Wheels Within Wheels
Margaret Atwood has written a novel-within-a-novel that involves watery death and a science fiction best seller.
By THOMAS MALLON
early 20 years ago, in speaking of her craft, the novelist Margaret Atwood observed that ''a character in a book who is consistently well behaved probably spells disaster for the book.'' She might have asserted the more general principle that consistent anything in a character can prove tedious. If we apply the old Forsterian standard that round characters are ones ''capable of surprising in a convincing way,'' Atwood's new novel, for all its multilayered story-within-a-story-within-a-story construction, must be judged flat as a pancake. In ''The Blind Assassin,'' overlong and badly written, our first impressions of the dramatis personae prove not so much lasting as total.
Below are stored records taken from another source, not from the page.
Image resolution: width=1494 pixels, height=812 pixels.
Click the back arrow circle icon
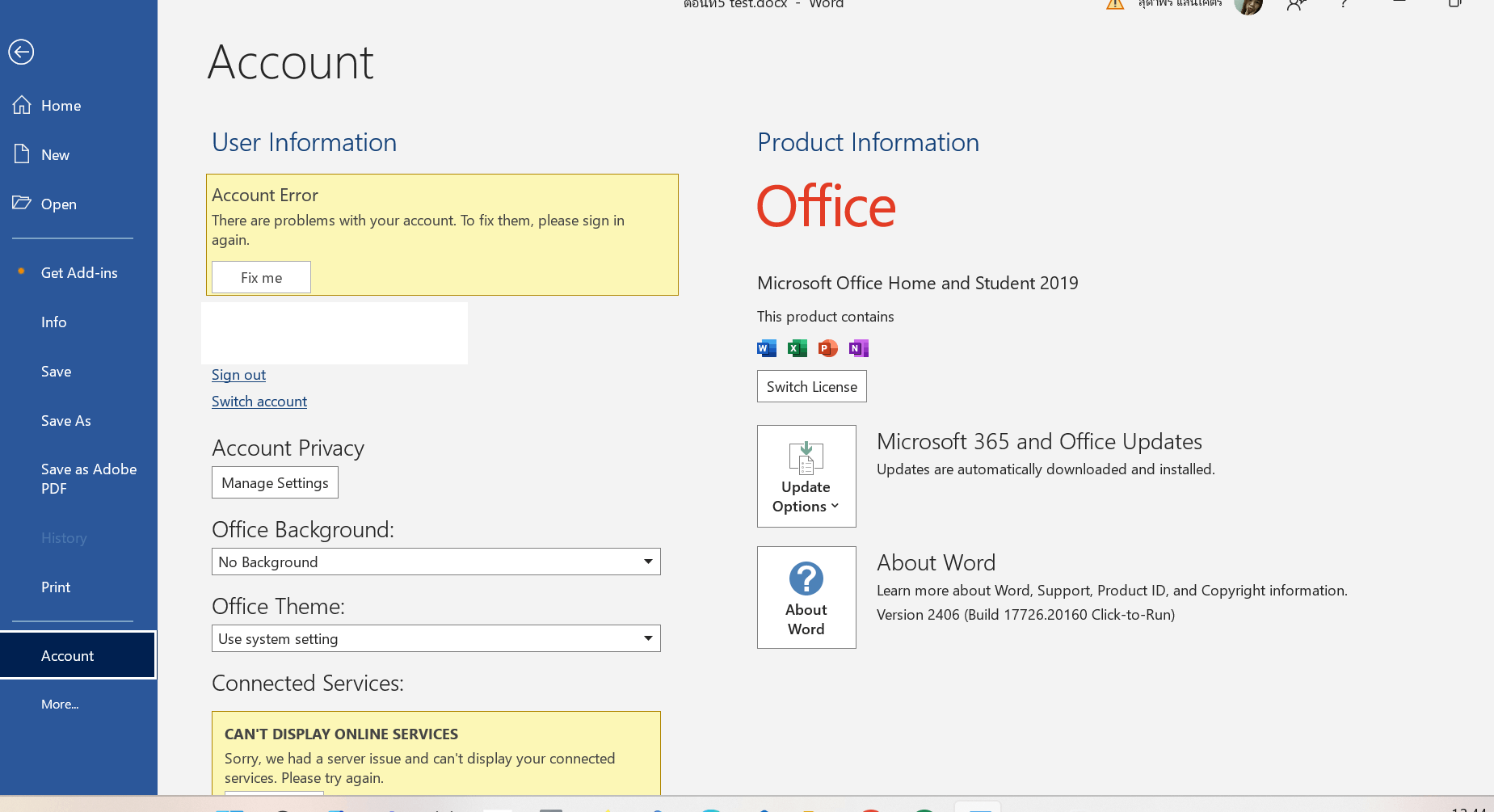pyautogui.click(x=21, y=52)
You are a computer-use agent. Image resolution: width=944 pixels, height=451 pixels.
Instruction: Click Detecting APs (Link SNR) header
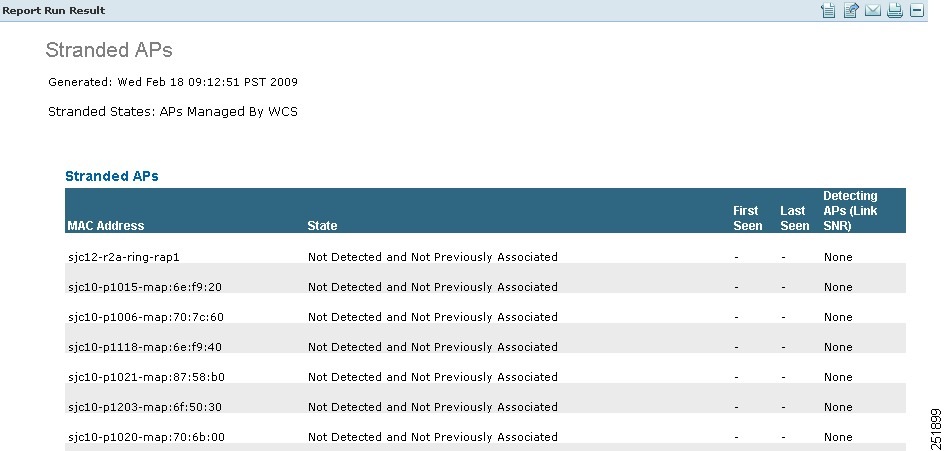pos(851,211)
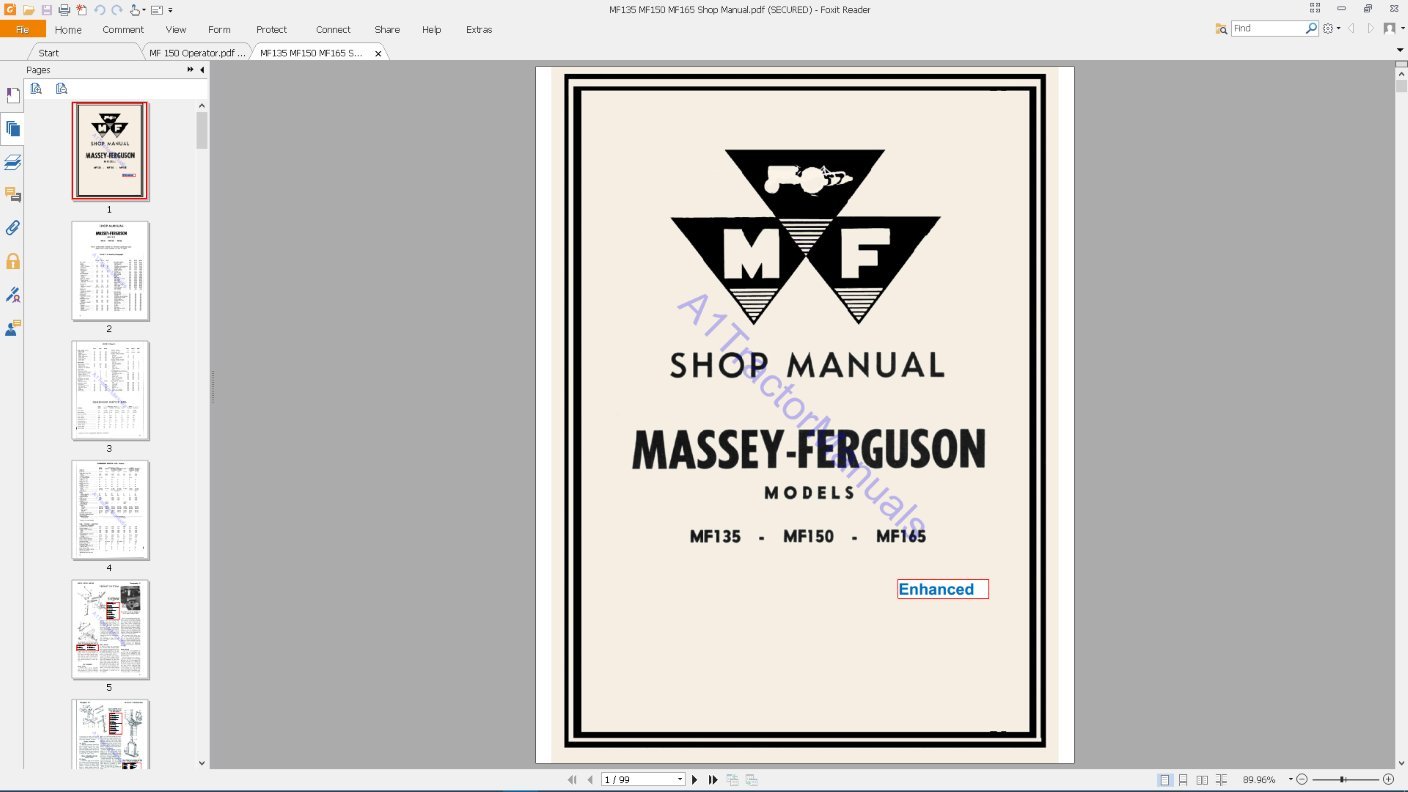Image resolution: width=1408 pixels, height=792 pixels.
Task: Enable single page view mode
Action: coord(1165,779)
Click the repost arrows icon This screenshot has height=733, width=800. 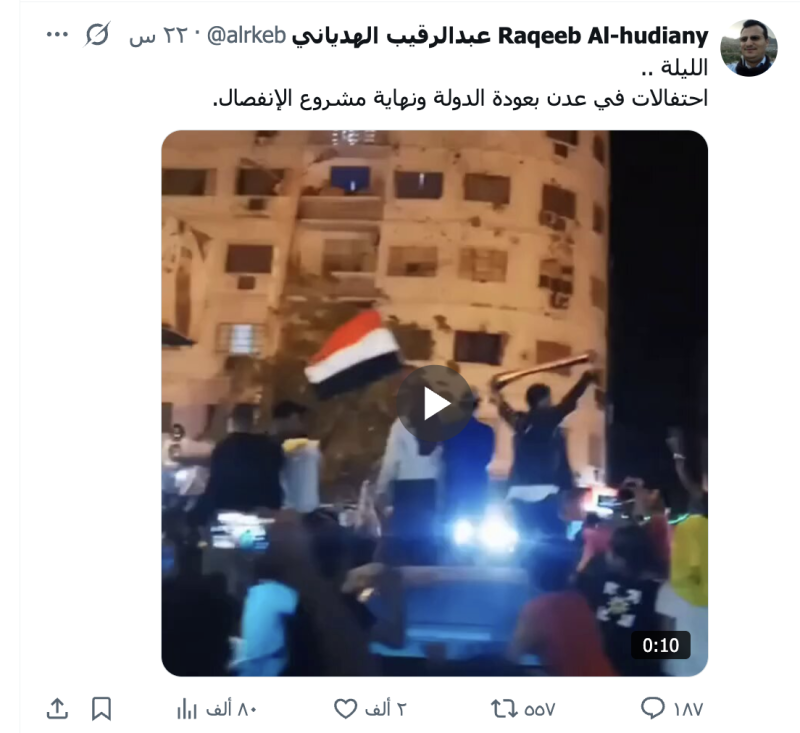pos(504,709)
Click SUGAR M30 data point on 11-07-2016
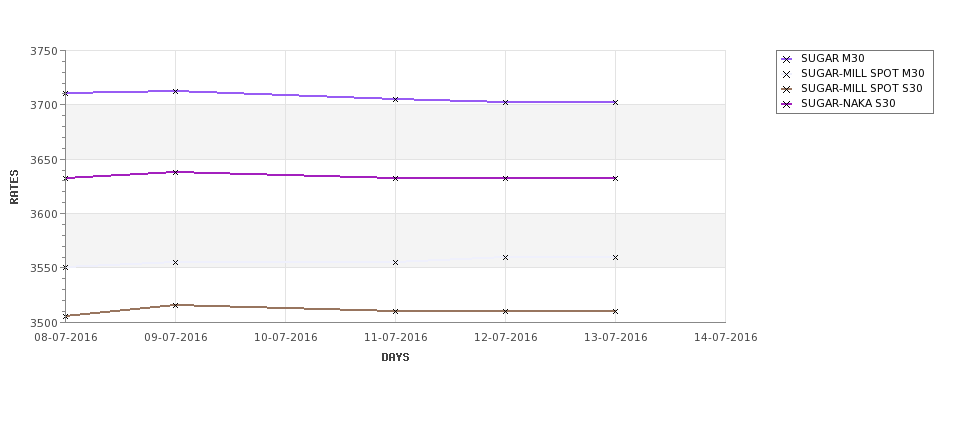Viewport: 975px width, 429px height. 395,99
The setup and setting are promising enough. This is chiefly the story of the Chase sisters, Iris and Laura, granddaughters of the benevolent founder of a button factory in the Canadian town of Port Ticonderoga. The girls grow up in the 1920's in a large 19th-century house named Avilion after the ''island-valley'' in ''Idylls of the King.'' After their war-wounded father exchanges his religious faith for disreputable rambles in Toronto and their mother dies of a miscarriage, the girls are more or less raised by Iris's old nursemaid, Reenie, a starchy font of home truths and old saws.
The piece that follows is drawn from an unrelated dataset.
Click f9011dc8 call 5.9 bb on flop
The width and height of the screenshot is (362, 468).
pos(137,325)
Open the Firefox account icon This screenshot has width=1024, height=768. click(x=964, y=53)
Iris is the older and more sensible of the two sisters; Laura the more alluring and ungraspable. ''Laura touches people,'' Iris explains. ''I do not.'' With her capacity for sudden, passionate attachments to people and beliefs, the younger sister is a bafflingly nervy girl who gets away with things: ''Laura had such a direct gaze, such blankly open eyes, such a pure, rounded forehead, that few ever suspected her of duplicity.'' Iris is obliged to watch out for her, and on one occasion even stops Laura from drowning herself. This stagy moment, as Iris...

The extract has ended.